BEGIN
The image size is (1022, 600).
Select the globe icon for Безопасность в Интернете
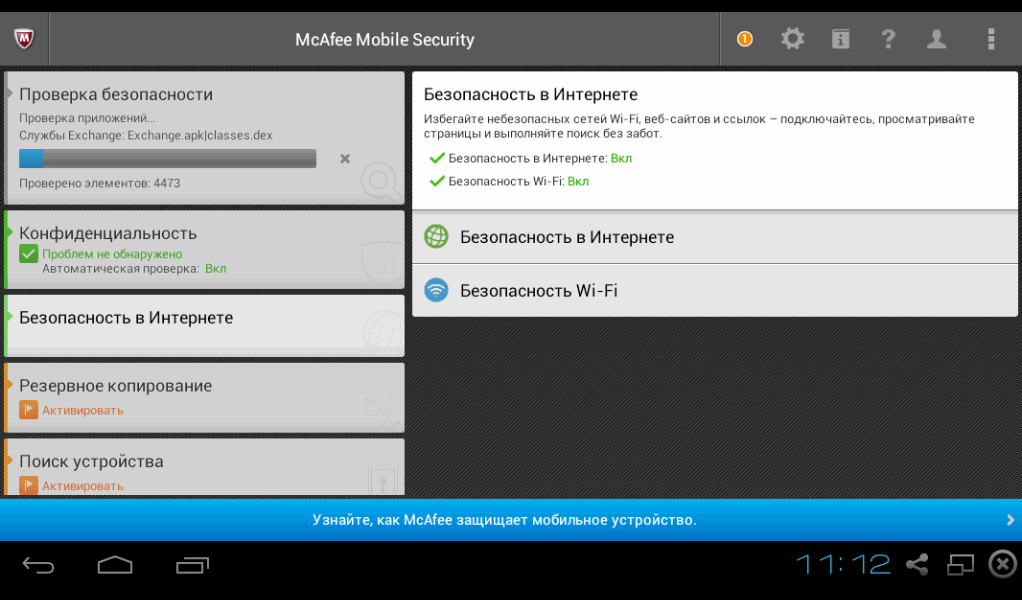pos(436,237)
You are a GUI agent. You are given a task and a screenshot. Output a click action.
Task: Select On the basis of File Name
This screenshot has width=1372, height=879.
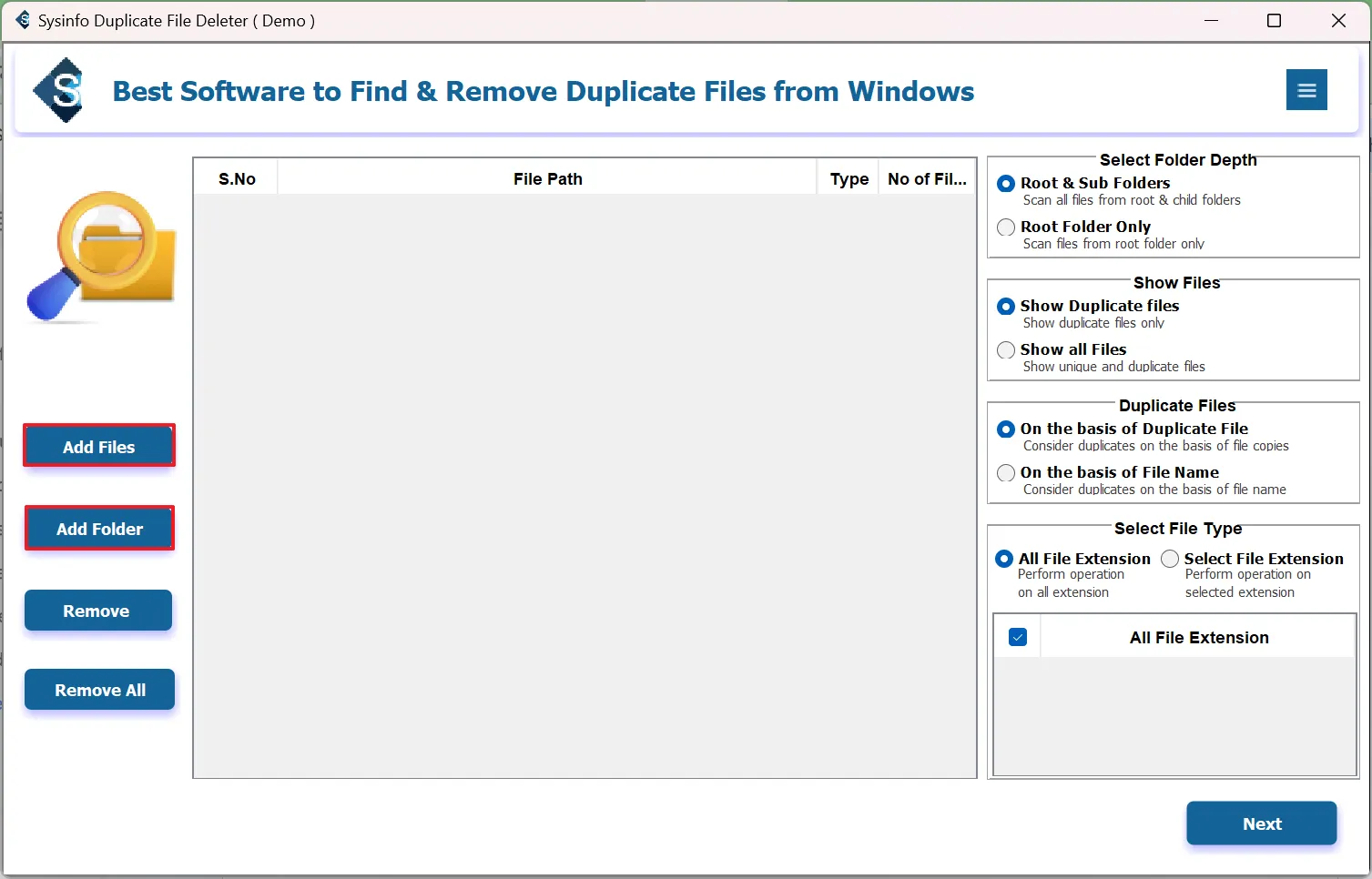pyautogui.click(x=1006, y=473)
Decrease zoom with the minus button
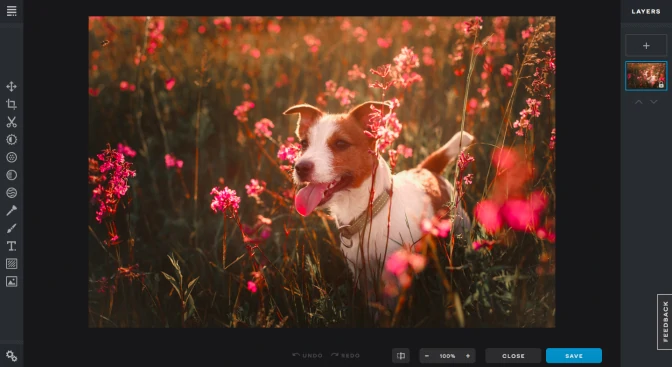Image resolution: width=672 pixels, height=367 pixels. 427,356
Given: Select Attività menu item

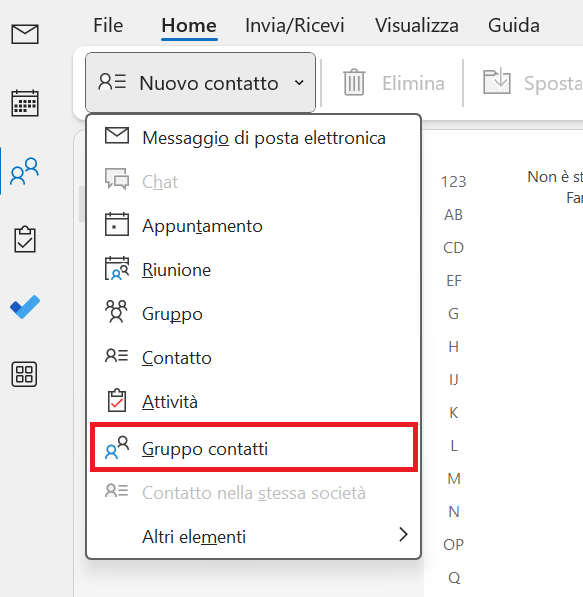Looking at the screenshot, I should (254, 402).
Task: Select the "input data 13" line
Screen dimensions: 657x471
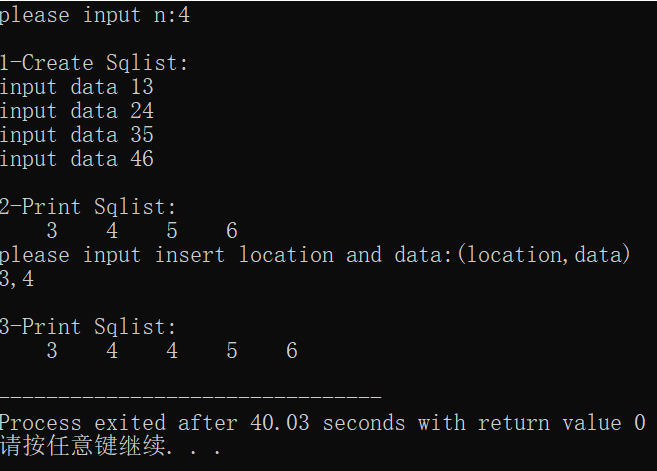Action: tap(77, 87)
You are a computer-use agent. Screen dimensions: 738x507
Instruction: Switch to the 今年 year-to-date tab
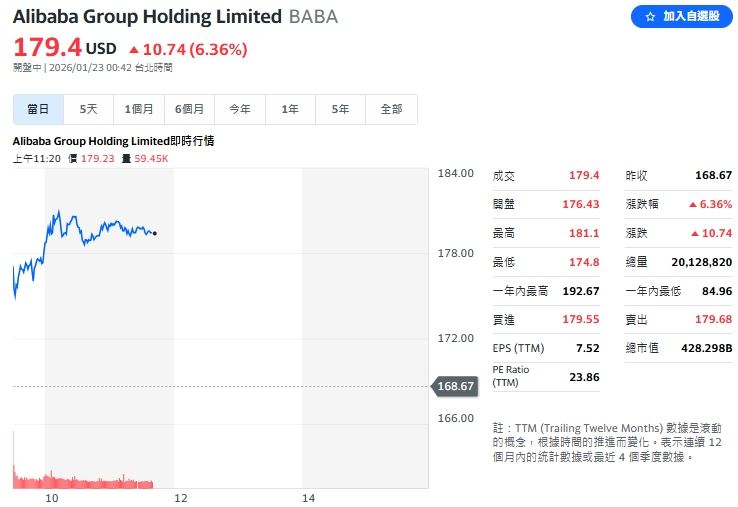click(x=239, y=109)
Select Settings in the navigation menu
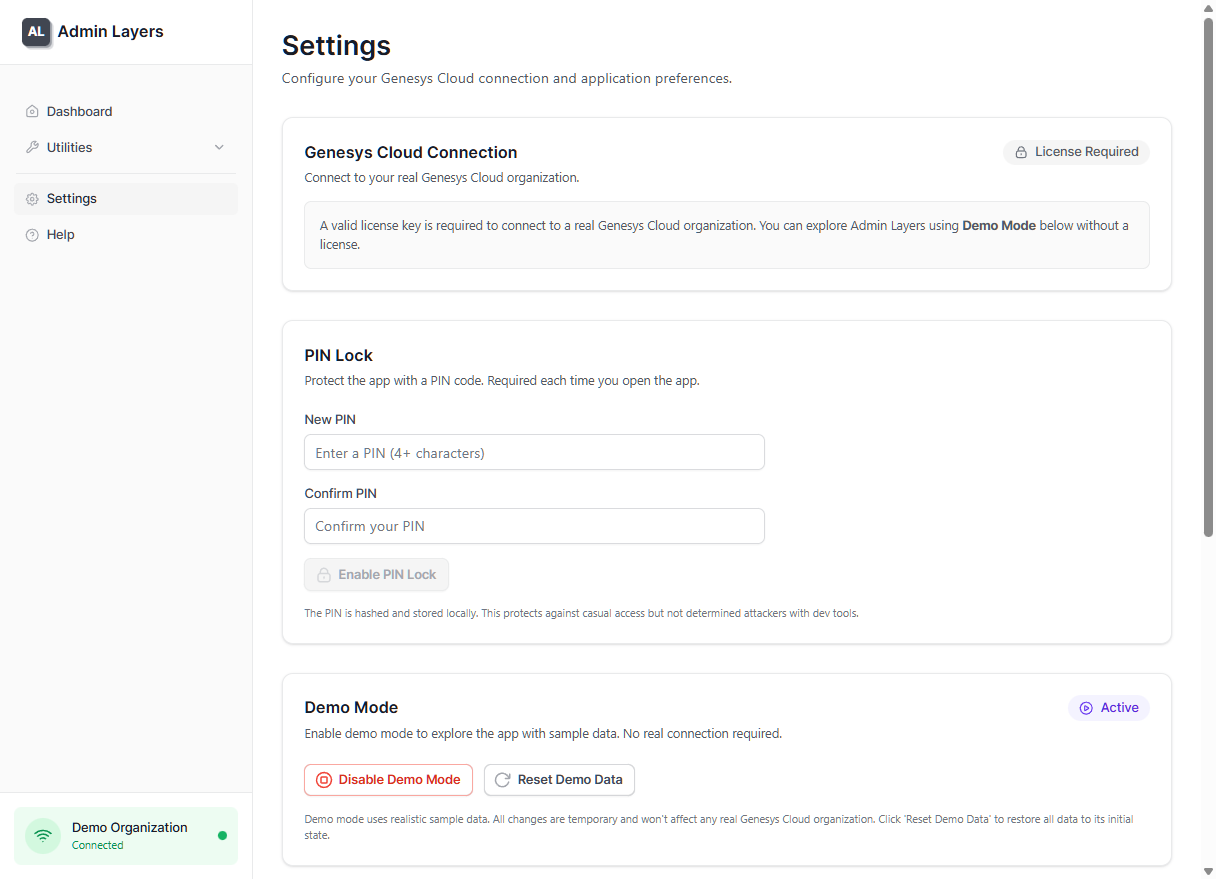This screenshot has width=1216, height=879. [72, 198]
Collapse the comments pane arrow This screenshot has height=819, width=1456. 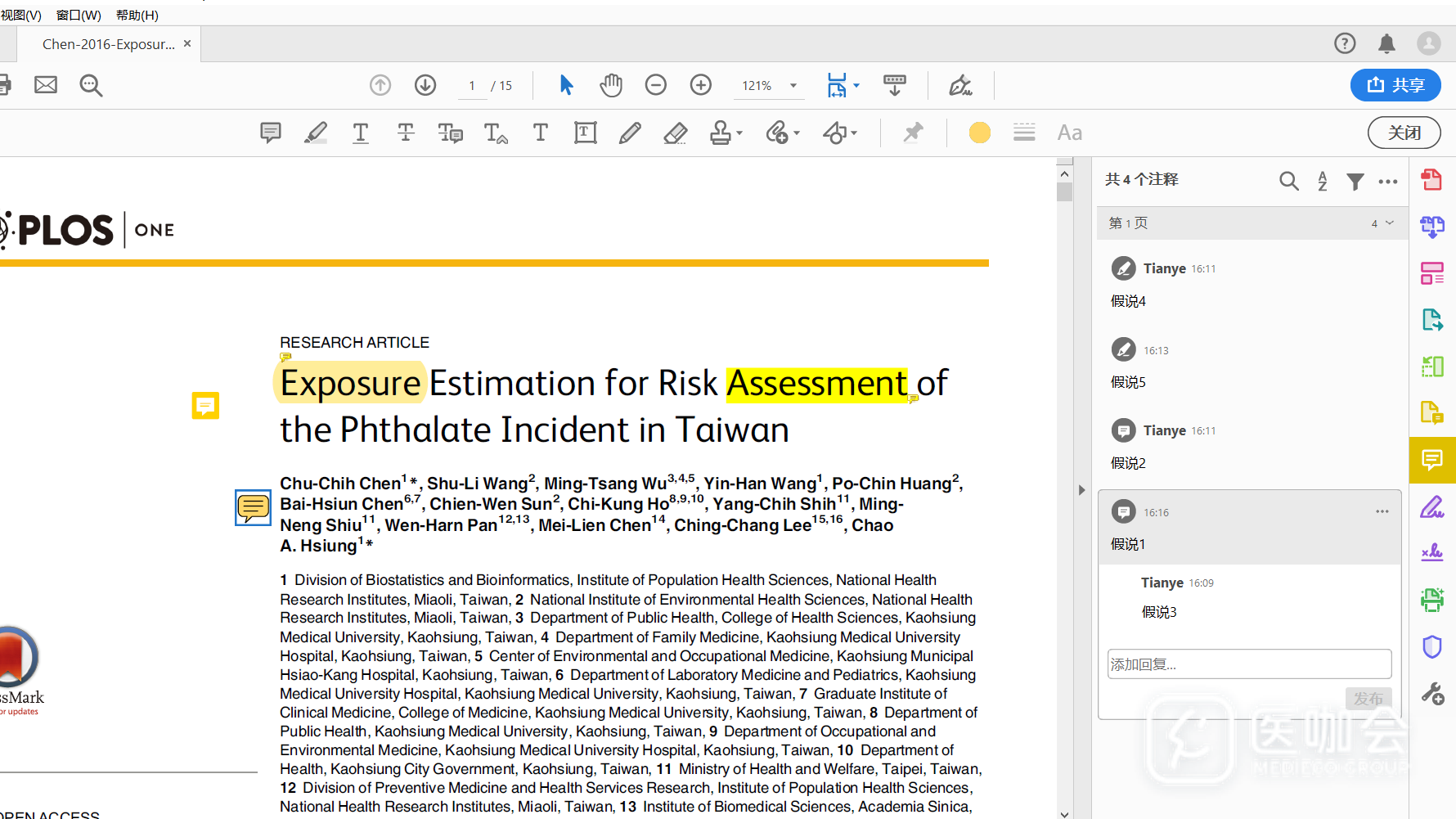tap(1081, 490)
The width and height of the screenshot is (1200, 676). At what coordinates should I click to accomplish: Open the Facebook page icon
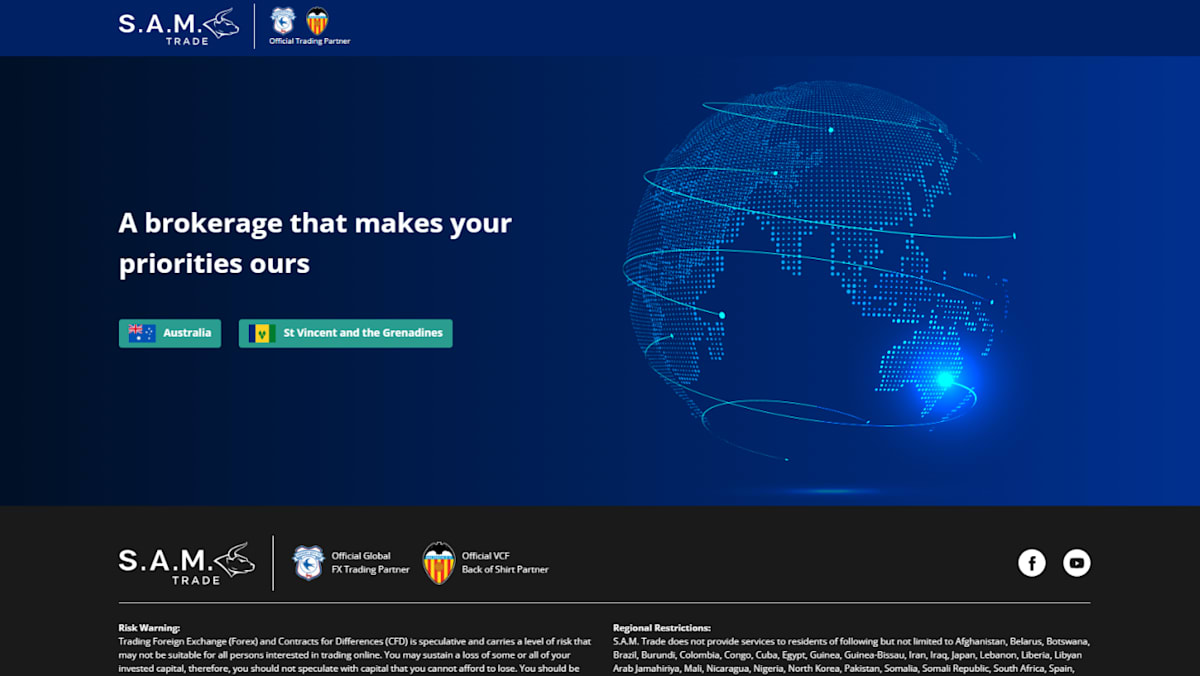click(1031, 563)

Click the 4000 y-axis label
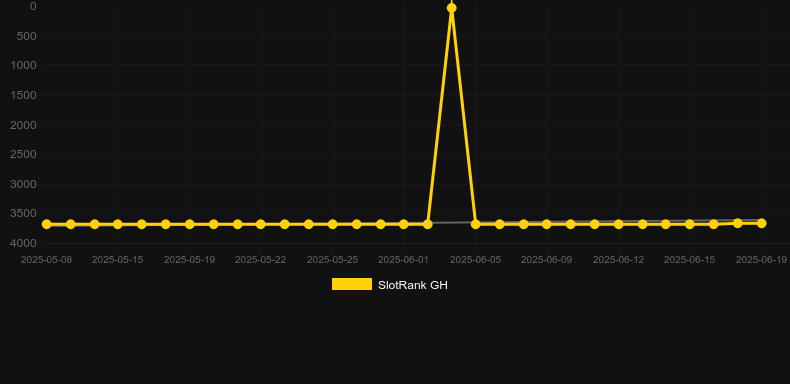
END
WHAT IS NEEDED => If a line in the material contains "agent", show it.

RESPONSE BELOW =>
You are a GUI agent. You are given a task and a screenshot. Output a click action.
You are a computer-use agent. Screen dimensions: 738x507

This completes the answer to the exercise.